*What to work on*
Quote the listing word for word, from the line containing "Task: Open Money Ape's profile picture" through the line containing "pyautogui.click(x=922, y=818)", including both of those lines. Leave the pictures out of your answer.

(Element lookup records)

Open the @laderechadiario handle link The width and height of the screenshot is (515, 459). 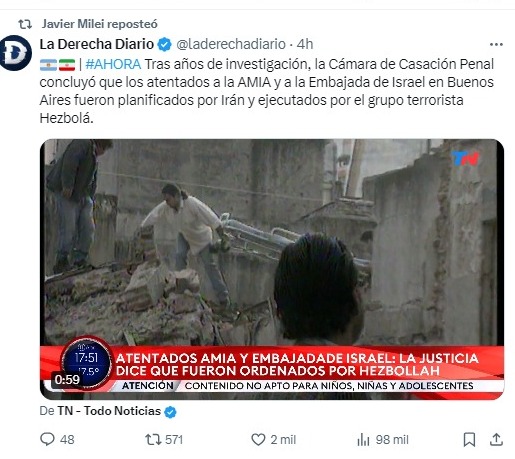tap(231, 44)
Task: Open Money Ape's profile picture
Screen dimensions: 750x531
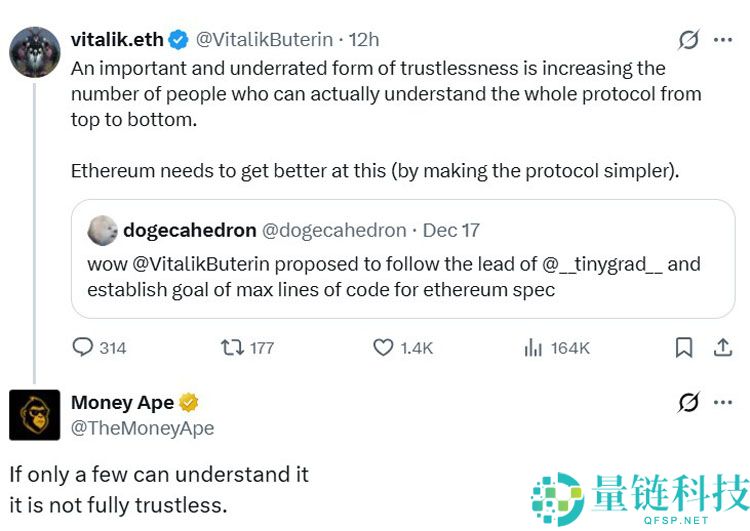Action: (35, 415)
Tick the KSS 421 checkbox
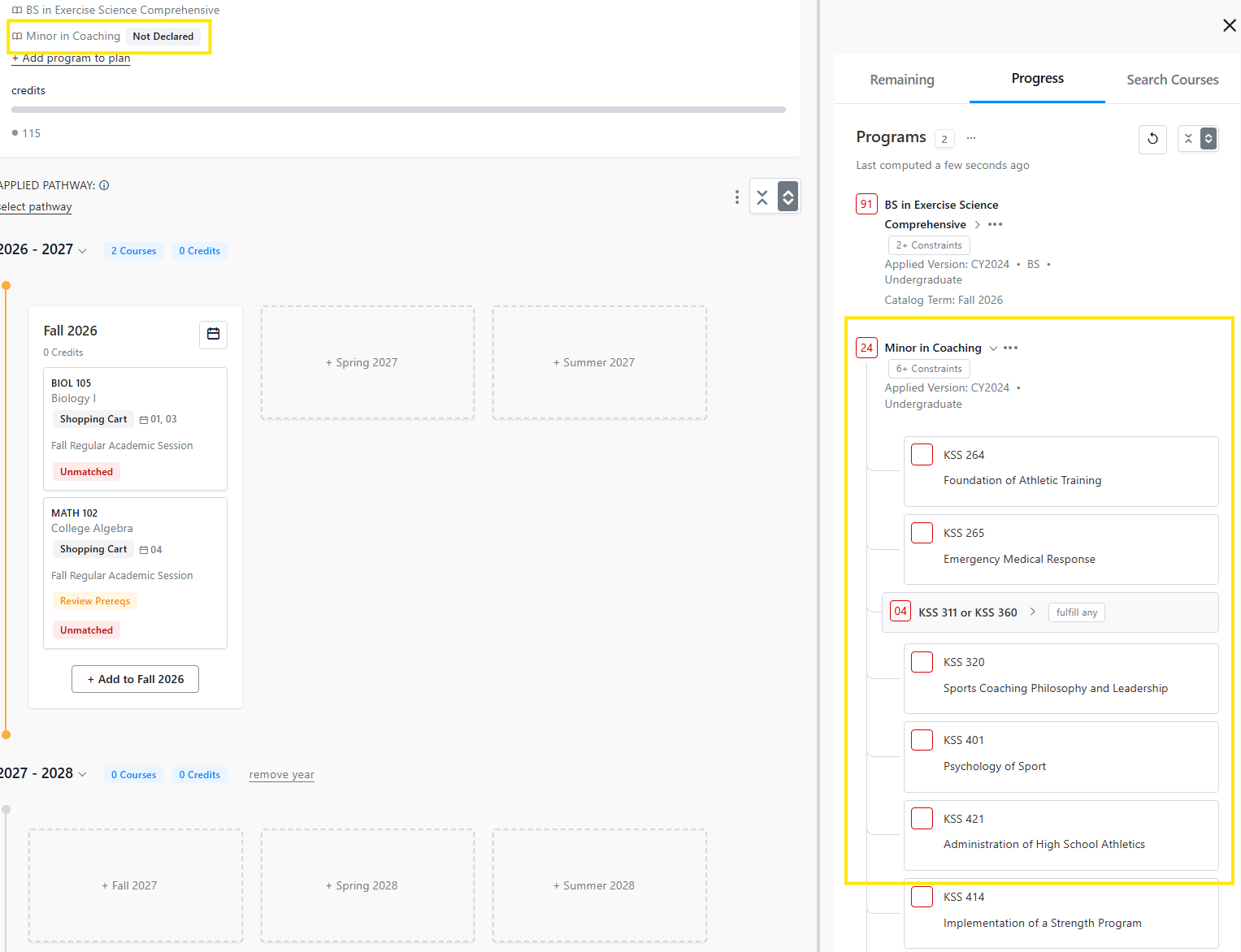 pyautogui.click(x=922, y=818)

* * *

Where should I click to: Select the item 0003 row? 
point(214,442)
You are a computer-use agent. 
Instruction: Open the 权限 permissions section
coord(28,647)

*Written response*
Task: Open Money Ape's profile picture
Screen dimensions: 750x531
Action: (35, 415)
Tick the KSS 421 checkbox
 pyautogui.click(x=922, y=818)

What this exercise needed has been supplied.